:: Data for this exercise ::
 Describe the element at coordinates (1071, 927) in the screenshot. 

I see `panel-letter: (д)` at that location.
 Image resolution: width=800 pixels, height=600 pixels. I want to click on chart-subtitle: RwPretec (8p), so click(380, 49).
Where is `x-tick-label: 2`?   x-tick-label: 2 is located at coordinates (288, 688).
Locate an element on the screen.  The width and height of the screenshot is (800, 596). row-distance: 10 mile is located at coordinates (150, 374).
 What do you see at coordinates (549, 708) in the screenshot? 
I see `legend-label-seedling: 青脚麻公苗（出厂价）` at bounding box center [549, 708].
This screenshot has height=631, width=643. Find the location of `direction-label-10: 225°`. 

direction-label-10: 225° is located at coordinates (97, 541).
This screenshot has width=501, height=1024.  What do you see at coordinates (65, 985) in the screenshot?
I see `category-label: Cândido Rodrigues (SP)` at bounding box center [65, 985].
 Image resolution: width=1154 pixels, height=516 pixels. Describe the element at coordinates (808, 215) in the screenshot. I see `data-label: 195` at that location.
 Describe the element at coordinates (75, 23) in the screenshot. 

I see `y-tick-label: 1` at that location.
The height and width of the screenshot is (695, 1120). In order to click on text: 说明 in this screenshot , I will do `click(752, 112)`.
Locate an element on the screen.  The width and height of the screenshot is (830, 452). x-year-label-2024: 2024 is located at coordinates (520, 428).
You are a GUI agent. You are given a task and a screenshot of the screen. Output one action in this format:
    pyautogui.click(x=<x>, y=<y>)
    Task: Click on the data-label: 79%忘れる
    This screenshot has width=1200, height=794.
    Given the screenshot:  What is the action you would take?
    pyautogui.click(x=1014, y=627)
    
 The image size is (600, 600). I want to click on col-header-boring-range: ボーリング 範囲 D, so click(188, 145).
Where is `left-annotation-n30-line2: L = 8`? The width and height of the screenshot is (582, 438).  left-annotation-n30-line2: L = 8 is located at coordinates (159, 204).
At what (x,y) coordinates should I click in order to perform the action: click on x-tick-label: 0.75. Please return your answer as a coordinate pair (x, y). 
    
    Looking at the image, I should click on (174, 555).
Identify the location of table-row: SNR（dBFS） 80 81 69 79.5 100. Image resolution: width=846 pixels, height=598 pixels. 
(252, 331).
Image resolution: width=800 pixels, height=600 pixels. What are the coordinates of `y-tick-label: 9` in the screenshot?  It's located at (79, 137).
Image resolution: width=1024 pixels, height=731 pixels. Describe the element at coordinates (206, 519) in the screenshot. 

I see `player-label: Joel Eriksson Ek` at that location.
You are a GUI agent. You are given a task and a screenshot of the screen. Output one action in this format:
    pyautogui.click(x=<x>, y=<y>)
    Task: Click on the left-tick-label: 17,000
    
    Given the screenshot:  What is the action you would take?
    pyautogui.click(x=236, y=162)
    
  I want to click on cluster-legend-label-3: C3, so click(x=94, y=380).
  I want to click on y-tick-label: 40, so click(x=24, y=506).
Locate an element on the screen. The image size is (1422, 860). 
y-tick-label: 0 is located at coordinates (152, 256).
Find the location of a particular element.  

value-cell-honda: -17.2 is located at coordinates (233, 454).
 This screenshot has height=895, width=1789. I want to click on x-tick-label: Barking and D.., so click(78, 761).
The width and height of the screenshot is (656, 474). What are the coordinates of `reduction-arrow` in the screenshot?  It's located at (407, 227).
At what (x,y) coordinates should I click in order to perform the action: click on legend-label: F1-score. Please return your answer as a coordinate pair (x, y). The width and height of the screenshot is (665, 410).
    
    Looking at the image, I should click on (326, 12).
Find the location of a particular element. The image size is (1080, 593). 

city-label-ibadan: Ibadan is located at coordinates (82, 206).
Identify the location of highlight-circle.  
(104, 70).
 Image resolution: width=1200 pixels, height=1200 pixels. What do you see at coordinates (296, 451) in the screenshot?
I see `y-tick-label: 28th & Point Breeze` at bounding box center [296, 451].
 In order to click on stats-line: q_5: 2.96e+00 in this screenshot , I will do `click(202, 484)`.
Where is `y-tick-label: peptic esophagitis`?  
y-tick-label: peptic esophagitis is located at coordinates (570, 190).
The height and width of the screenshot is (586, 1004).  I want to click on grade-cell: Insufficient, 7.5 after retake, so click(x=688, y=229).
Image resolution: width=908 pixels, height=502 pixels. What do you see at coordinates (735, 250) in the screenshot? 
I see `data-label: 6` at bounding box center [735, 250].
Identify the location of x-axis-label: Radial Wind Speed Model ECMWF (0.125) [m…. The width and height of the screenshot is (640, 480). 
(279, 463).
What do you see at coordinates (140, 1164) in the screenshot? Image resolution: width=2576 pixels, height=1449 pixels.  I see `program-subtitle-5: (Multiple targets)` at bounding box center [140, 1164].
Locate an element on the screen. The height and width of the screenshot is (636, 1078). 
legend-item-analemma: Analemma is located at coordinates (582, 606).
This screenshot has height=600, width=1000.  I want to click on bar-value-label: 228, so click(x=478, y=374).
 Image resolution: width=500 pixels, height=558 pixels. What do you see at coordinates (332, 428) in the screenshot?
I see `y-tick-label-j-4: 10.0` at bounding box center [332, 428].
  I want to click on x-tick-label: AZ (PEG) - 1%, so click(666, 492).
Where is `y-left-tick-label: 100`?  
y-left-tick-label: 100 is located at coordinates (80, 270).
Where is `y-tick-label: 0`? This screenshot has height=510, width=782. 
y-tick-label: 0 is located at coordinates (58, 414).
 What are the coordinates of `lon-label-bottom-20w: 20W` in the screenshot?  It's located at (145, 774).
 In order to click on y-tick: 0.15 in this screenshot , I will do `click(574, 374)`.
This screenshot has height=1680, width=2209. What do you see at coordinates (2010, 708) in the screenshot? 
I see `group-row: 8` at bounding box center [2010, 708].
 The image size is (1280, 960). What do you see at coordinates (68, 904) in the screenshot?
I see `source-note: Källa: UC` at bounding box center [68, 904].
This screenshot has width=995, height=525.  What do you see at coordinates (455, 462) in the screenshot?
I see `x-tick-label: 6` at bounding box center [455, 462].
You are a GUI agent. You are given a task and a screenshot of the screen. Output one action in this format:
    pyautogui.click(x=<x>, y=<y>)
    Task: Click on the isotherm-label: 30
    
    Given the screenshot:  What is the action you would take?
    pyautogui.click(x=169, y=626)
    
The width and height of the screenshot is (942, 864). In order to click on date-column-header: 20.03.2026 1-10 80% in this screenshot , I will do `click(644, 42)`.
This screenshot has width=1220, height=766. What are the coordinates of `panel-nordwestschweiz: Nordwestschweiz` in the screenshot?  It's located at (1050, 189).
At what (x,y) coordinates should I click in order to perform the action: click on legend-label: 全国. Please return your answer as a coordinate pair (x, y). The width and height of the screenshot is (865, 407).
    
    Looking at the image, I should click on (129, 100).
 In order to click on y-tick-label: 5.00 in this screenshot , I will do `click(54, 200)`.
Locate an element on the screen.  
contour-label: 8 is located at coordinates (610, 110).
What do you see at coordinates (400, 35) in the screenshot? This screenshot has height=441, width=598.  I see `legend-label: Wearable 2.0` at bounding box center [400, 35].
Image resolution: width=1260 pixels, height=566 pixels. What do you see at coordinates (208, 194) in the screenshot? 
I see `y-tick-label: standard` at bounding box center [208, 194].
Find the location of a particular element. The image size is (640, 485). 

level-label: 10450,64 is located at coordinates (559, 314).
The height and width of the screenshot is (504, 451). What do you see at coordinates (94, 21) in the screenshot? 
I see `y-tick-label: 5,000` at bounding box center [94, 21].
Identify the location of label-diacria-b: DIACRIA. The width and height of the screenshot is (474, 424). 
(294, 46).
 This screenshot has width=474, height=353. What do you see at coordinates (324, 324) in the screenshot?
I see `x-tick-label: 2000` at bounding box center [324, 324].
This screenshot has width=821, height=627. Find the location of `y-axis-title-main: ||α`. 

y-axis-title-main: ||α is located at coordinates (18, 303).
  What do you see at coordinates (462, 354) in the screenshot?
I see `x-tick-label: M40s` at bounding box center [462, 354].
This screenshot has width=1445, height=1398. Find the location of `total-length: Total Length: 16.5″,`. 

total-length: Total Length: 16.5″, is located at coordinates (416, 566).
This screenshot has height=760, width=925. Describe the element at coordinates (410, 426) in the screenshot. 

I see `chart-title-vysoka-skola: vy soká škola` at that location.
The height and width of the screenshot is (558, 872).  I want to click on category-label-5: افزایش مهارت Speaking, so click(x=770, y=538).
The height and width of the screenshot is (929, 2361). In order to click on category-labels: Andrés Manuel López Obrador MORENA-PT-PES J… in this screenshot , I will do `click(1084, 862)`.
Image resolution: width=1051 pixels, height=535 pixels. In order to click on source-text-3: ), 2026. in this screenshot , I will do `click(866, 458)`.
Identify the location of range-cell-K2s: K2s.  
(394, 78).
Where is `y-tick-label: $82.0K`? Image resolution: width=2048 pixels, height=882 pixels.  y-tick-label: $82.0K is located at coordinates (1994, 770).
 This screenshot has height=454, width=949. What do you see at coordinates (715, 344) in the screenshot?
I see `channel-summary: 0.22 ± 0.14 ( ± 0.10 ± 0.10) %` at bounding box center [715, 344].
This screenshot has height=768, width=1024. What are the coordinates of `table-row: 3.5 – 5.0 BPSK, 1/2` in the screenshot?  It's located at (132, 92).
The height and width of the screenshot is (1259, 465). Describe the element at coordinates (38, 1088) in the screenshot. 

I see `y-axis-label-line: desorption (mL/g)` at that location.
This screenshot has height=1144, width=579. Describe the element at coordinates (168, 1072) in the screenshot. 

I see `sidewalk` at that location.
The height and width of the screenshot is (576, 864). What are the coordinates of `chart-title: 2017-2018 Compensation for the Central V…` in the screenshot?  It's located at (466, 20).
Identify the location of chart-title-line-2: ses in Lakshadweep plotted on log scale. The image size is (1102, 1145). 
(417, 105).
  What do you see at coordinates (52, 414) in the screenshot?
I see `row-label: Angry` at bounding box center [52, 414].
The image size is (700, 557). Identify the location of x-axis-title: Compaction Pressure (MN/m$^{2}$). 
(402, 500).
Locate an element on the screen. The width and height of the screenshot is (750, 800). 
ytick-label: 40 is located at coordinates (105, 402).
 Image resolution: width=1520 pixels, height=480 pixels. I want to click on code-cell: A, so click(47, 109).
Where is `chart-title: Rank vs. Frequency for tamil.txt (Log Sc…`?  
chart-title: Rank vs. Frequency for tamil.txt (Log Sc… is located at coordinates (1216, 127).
:::
*About this exercise:*
Format the lines from the one containing "at (145, 774)." through the one containing "In order to click on y-tick: 0.15", inclusive, as a JSON list of strings with one string per line and blank lines omitted.

*Solution for this exercise:*
[
  " What are the coordinates of `lon-label-bottom-20w: 20W` in the screenshot?  It's located at (145, 774).",
  " In order to click on y-tick: 0.15 in this screenshot , I will do `click(574, 374)`."
]